▸ **BRIEF 1**
Copy the stretch of the ATPS validation test passage from "To verify the" through "an actual slope." word for word.
▸ **BRIEF 2**
Pick up the passage on the ATPS validation tests after its last sentence and keep writing.

## Start TEXT

To verify the feasibility of ATPS, two laboratory validation tests were performed in an 80 cm × 40 cm × 40 cm cuboidal model chamber (Figure 7). The disturbed radius was about 5 cm, so the distance between adjacent ATPSs should be more than 10 cm to avoid mutual interference. In addition, the distance between boundaries and ATPSs should be more than 5 cm to avoid the influence of the chamber walls. Thus, the lowest horizon distance from central pavement to chamber walls was 20 cm (22 cm in this study, as shown in Figure 7). It is also important to point out that this validation test was only performed to justify the feasibility of highway slope and subgrade moisture profiles detection, rather than simulate an actual slope.
The device used to perform the validation test included a sprayer, an FBG interrogator, a model chamber, a DC power source, and a timer. The sprayer was used to simulate rainfall, and the rain intensity could be adjusted. The model chamber walls were made up of transparent acrylic resin with a thickness of 1 cm. In the model chamber, a highway model was constructed. Two soils were used to build the model; the upper test soil was the same as that adopted in the calibration tests, and the lower soil was coarse sand which acted as a filter to prevent movement of the upper soil during the experimental process. A DC power source was used to provide a constant electrical current. To automatically heat and collect data, a timer was applied, which controlled all of the measurements according to input orders. In the first test, the model soil was naked, and the rainfall directly infiltrated the soil (hereafter called the NM test), but in the second test, there was a grass cover on the model to prevent vertical infiltration (hereafter called the CM test).

## End TEXT
## Start EXTRACTED RECORDS

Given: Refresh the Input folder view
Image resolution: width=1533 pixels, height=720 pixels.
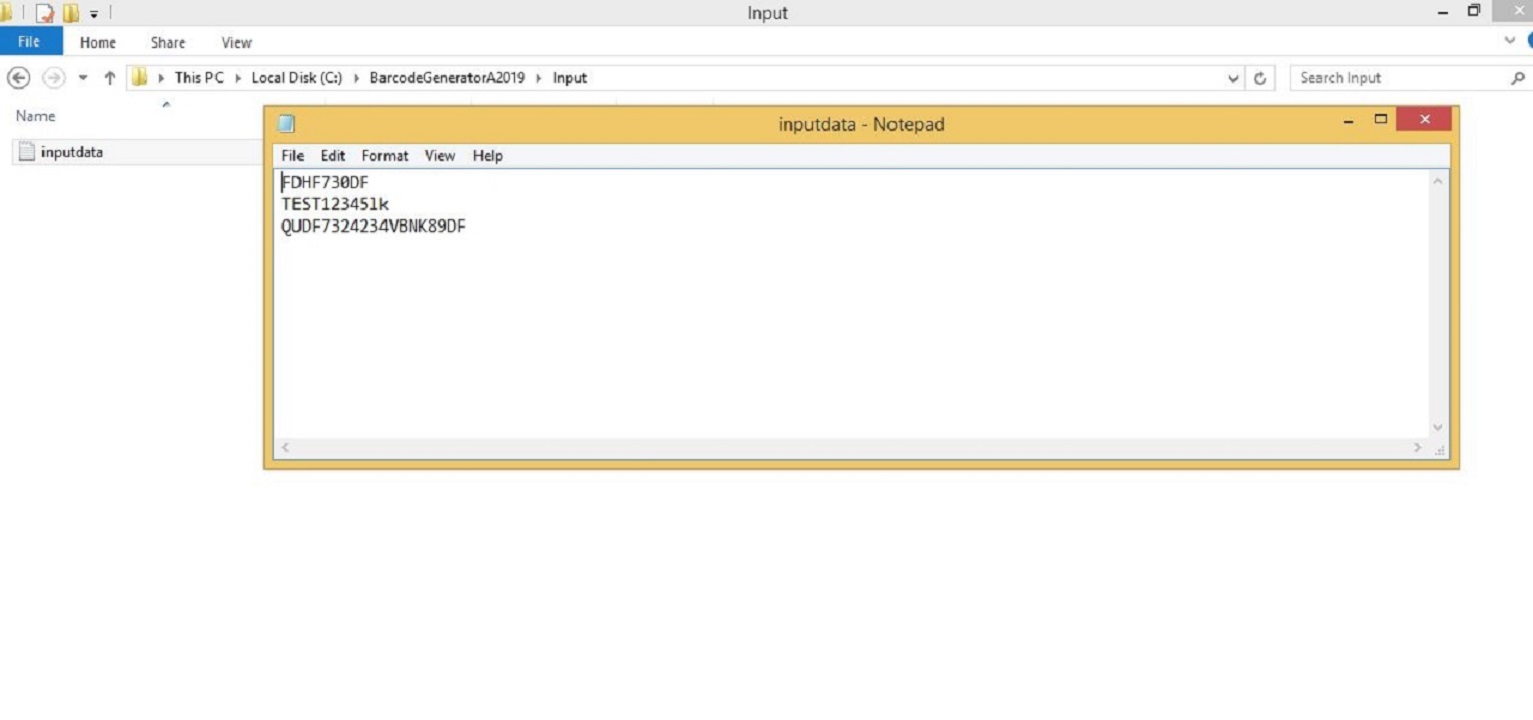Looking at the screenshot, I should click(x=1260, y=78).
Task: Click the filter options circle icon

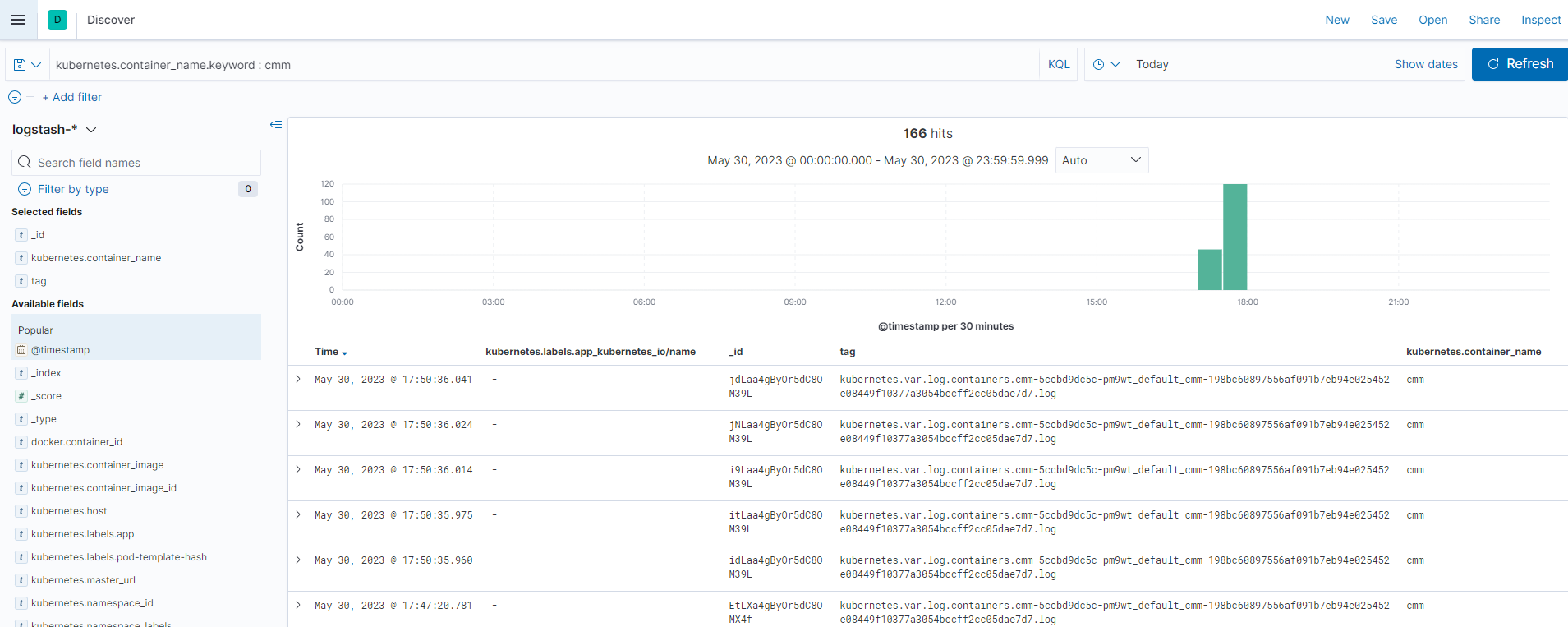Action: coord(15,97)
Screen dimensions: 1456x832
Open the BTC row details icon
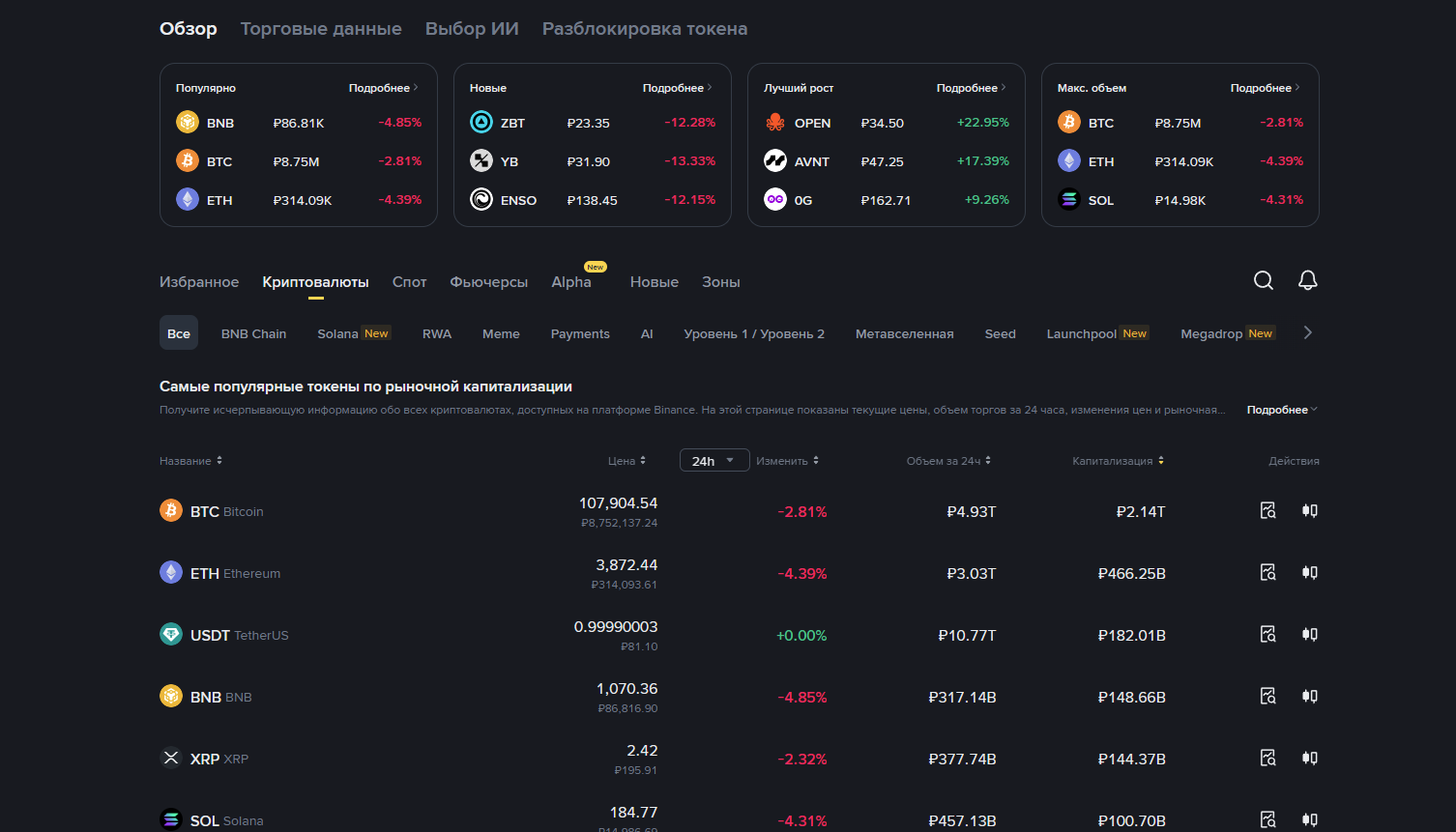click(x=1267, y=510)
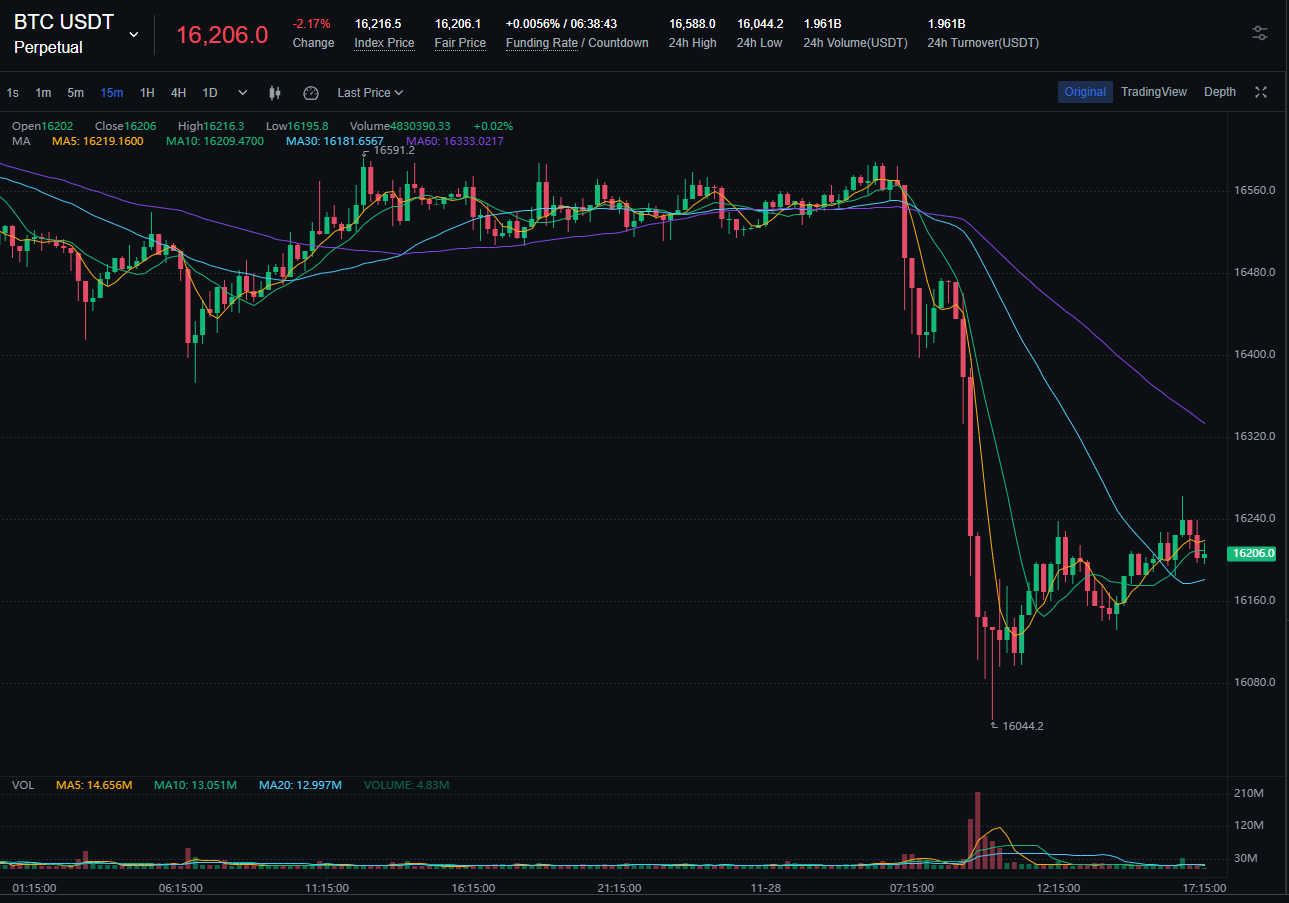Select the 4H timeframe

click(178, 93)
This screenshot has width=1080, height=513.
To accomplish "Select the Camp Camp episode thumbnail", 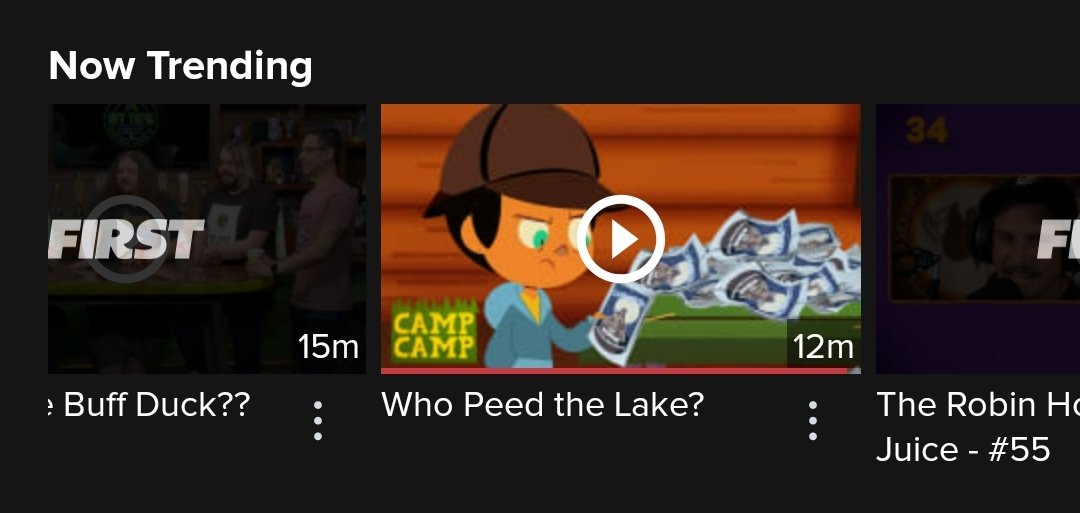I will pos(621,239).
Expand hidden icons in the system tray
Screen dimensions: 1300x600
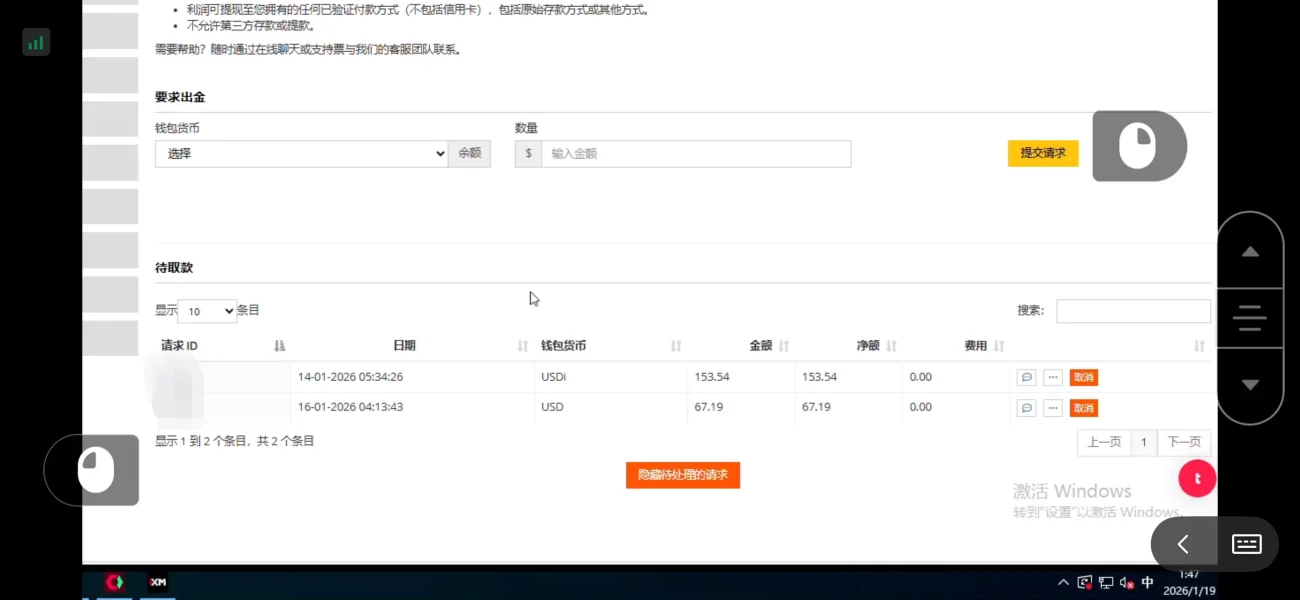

## End EXTRACTED RECORDS

▸ **TASK RESULT 1**
To verify the feasibility of ATPS, two laboratory validation tests were performed in an 80 cm × 40 cm × 40 cm cuboidal model chamber (Figure 7). The disturbed radius was about 5 cm, so the distance between adjacent ATPSs should be more than 10 cm to avoid mutual interference. In addition, the distance between boundaries and ATPSs should be more than 5 cm to avoid the influence of the chamber walls. Thus, the lowest horizon distance from central pavement to chamber walls was 20 cm (22 cm in this study, as shown in Figure 7). It is also important to point out that this validation test was only performed to justify the feasibility of highway slope and subgrade moisture profiles detection, rather than simulate an actual slope.

▸ **TASK RESULT 2**
Figure 7b shows the details of the highway model that included two slopes and a subgrade. On the surface of the subgrade, a concrete pavement was laid. Where the slope and pavement crossed, a drainage ditch was constructed. The ditch was a groove that was half of a polythene (PE) tube with an inner diameter of 15 mm. Valves were installed at the pavement and the bottom of the chamber. The drainage ditches were collected with the upper valve. All the parameters of the soil and ATPS in the validation tests were the same as those used in the calibration experiments.
The NM and CM tests included two stages. In the first (raining) stage, the spray was opened to produce a constant intensity rainfall. Here, the raining intensity was 0.4167 mm/min, and the total raining time was 40 min. During the raining process, the drainage water was collected using a graduated cylinder, and the volume was read every six minutes. After the rainfall, the test procedure entered into the second (no raining) stage, and soil moisture profiles were detected using the ATPS at different positions for different drainage times. The water infiltration and drainage in soil were presumed to occur from the beginning of the rainfall. Five test areas were chosen for the collection of soil moisture, as shown in Figure 7b. When determining the soil moisture profiles, the ATPS was inserted into the soil and then heated. After each measurement, the ATPS was drawn out and the borehole was backfilled with test soil with θ = 0.14 m3/m3. It should be pointed out that the later measurement positions were not located on the former backfilled locations to avoid the influence of backfilled materials.
After draining for 18 h during the NM test, soil columns were collected using a sampler from areas 1, 2, 4, and 5. The sampler cut the soil columns from the surrounding soil by artificial rotation to measure their θ using the oven drying method. Because it was easy to destroy the concrete pavement using the sampler, no soil column was collected from area 3. After the soil column collection, all of the soil in the model chamber was cleared away, and new soil was filled for the CM test. The model soil constructed for the highway slope and subgrade model was the same as that used in the NM test, as was the density and other physical parameters. On the surface of the model, a grass cover (lawn) was transplanted. To promote the growth of the grass, the rainfall test began 14 days later, and the following experimental process was the same as that of the NM test.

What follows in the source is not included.